[Information provided]

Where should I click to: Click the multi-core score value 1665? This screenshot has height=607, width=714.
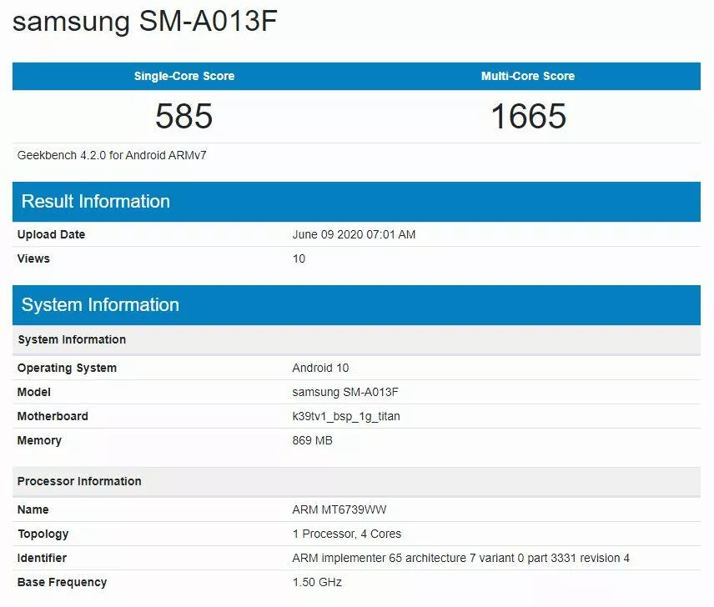pos(529,116)
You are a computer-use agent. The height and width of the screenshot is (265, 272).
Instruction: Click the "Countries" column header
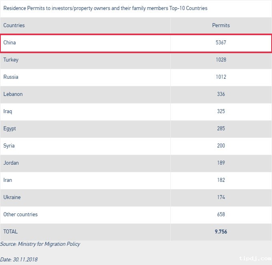(x=14, y=25)
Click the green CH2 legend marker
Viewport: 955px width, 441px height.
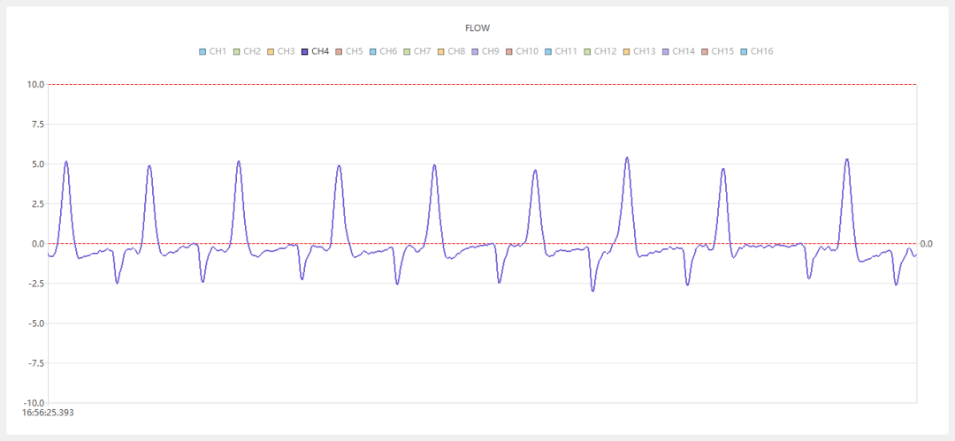pos(236,52)
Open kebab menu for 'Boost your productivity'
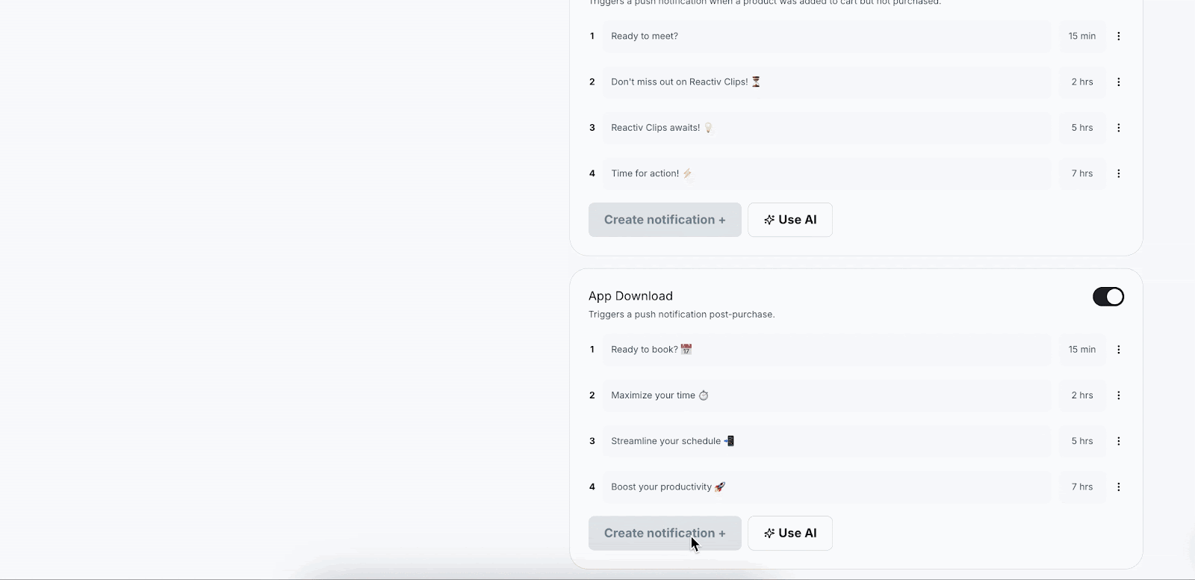1195x580 pixels. click(1118, 487)
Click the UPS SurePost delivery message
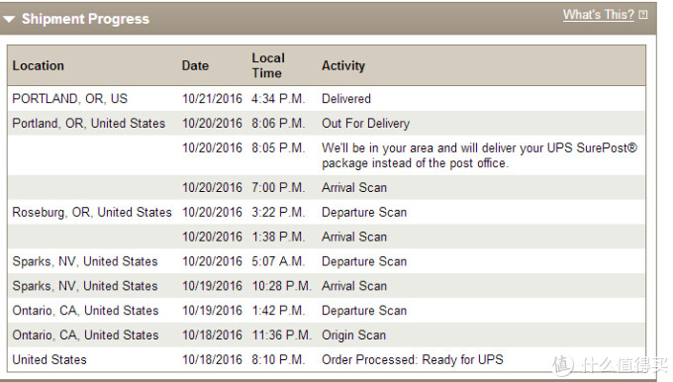Screen dimensions: 673x382 coord(479,155)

[/Information provided]

Reproduce every line above exactly, pictures excluded.

Where should I click to: Click the multi-core score value 1665? This screenshot has height=607, width=714.
pos(529,116)
You are a computer-use agent. The height and width of the screenshot is (265, 272).
Instruction: Click the "Countries" column header
(x=14, y=25)
Click the green CH2 legend marker
Viewport: 955px width, 441px height.
pos(236,52)
Open kebab menu for 'Boost your productivity'
1195x580 pixels. click(1118, 487)
Click the UPS SurePost delivery message
Screen dimensions: 673x382 coord(479,155)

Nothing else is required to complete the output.